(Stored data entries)
◇ ◇ ◇ ◇ ◇ ◇ ◇

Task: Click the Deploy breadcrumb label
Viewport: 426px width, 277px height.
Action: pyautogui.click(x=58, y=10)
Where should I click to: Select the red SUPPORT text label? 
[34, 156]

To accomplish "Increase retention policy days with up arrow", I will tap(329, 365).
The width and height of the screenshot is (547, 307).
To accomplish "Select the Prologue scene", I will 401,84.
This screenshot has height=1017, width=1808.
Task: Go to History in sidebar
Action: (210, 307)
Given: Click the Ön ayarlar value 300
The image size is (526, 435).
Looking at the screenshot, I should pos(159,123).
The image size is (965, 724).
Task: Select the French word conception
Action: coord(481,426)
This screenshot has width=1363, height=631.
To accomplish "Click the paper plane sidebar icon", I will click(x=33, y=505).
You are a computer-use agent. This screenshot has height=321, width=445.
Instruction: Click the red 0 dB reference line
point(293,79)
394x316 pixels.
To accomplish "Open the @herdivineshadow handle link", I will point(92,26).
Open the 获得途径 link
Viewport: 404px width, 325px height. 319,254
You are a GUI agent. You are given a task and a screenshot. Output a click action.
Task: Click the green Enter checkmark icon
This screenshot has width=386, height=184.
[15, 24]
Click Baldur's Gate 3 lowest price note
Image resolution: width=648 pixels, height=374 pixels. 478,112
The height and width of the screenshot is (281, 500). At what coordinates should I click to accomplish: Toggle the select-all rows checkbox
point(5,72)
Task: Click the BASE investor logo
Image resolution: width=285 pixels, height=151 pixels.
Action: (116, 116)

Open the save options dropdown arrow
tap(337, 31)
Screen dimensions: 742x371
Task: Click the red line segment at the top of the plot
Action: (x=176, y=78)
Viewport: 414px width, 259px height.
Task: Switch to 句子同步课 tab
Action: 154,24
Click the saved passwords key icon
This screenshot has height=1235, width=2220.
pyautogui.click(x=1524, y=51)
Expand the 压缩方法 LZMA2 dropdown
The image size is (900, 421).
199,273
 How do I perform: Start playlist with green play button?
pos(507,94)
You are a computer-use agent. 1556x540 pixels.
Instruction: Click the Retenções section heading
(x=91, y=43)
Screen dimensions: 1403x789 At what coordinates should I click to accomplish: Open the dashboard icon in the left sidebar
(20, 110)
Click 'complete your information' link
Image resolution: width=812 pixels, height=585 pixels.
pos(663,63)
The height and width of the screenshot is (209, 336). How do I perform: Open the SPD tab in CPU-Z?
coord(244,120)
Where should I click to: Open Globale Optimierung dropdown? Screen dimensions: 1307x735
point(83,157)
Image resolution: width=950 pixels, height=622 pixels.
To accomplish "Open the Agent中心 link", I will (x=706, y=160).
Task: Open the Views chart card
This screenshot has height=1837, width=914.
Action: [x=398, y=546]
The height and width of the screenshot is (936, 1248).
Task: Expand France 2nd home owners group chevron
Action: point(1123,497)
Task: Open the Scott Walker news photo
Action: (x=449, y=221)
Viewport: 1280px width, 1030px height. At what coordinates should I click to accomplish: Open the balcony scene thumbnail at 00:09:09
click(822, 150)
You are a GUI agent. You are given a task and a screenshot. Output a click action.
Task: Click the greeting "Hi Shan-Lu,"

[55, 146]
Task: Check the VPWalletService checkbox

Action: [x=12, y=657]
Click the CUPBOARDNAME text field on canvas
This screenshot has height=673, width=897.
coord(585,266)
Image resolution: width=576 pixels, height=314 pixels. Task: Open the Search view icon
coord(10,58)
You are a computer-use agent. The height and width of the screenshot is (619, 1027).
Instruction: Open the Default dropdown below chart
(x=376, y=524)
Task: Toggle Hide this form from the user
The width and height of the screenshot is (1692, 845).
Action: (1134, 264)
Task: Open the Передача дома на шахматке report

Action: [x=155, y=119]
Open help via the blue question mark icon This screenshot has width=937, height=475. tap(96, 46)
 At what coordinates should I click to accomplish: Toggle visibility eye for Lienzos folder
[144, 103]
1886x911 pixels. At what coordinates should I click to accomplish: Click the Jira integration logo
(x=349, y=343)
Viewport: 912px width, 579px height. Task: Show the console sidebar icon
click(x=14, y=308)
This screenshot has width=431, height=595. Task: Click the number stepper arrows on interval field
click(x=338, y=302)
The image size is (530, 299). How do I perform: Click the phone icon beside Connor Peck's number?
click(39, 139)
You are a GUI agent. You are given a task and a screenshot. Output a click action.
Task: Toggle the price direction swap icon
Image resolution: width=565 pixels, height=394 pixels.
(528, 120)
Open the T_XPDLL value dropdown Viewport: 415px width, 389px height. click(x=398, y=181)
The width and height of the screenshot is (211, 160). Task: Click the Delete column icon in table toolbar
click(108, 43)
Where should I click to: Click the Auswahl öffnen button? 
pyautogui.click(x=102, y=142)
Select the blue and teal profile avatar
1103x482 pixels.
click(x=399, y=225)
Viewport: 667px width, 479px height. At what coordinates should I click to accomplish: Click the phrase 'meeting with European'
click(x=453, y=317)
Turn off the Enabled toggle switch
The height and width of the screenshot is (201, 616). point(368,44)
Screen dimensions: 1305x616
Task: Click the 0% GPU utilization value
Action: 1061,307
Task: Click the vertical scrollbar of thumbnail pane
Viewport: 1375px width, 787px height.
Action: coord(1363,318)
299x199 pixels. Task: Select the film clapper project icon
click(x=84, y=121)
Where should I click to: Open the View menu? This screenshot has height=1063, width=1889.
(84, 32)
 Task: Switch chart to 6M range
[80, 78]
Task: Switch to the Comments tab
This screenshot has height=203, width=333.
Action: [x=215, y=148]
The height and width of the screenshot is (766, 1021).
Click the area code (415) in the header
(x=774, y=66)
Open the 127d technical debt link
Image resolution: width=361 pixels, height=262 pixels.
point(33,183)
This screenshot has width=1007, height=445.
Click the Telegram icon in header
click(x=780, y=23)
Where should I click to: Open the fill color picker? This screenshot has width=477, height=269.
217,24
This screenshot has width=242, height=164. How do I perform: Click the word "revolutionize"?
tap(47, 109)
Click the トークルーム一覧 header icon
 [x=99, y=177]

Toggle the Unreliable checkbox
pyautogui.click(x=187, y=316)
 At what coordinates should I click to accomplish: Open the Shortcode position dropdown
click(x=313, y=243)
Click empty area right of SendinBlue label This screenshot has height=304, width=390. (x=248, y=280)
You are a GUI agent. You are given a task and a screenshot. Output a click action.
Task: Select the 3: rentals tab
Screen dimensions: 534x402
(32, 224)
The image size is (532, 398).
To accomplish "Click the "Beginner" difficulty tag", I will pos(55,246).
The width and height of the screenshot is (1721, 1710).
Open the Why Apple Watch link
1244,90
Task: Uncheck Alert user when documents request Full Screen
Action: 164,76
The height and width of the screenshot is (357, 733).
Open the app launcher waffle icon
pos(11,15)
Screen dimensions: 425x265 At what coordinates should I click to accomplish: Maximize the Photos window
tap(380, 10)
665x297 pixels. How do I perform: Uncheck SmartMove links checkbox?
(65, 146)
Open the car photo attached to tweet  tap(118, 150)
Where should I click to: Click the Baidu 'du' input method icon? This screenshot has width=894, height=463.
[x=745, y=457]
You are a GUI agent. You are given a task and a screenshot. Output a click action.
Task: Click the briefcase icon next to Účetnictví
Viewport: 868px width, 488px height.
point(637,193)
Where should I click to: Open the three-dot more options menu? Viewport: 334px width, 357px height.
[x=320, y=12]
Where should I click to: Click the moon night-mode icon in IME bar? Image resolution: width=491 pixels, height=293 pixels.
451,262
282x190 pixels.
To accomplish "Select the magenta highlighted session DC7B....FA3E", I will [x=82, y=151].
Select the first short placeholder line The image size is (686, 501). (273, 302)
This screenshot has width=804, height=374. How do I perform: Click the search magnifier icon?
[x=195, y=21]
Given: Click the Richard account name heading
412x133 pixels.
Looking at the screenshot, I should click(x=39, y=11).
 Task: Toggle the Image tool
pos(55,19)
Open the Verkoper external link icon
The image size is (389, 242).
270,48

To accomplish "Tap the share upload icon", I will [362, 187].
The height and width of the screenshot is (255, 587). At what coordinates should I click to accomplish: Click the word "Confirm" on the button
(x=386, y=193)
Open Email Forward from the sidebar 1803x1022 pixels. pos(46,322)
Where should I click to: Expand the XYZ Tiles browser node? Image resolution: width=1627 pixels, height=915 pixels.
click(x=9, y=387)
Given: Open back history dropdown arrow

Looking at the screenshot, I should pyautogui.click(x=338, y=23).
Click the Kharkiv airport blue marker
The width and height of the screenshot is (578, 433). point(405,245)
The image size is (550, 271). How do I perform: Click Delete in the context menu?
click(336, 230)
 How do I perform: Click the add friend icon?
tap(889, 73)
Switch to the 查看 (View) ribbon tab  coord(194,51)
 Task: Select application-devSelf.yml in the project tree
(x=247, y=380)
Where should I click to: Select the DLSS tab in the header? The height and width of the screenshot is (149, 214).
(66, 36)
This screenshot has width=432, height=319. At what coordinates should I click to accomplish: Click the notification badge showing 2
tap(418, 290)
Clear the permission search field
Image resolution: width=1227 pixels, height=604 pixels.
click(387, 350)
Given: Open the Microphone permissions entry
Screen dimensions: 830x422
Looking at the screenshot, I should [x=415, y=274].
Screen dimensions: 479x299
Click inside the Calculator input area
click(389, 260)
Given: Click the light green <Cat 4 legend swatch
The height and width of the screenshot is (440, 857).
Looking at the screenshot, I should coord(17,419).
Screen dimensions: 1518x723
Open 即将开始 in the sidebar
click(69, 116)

◇ ◇ ◇ ◇ ◇ ◇ ◇

* _WORK INSTRUCTIONS_
Reproduce verbatim the lines of the data above, from the line containing "Open the car" through the line containing "point(637,193)", both included.

* _RIGHT ANSWER_
Open the car photo attached to tweet  tap(118, 150)
Where should I click to: Click the Baidu 'du' input method icon? This screenshot has width=894, height=463.
[x=745, y=457]
You are a GUI agent. You are given a task and a screenshot. Output a click action.
Task: Click the briefcase icon next to Účetnictví
Viewport: 868px width, 488px height.
point(637,193)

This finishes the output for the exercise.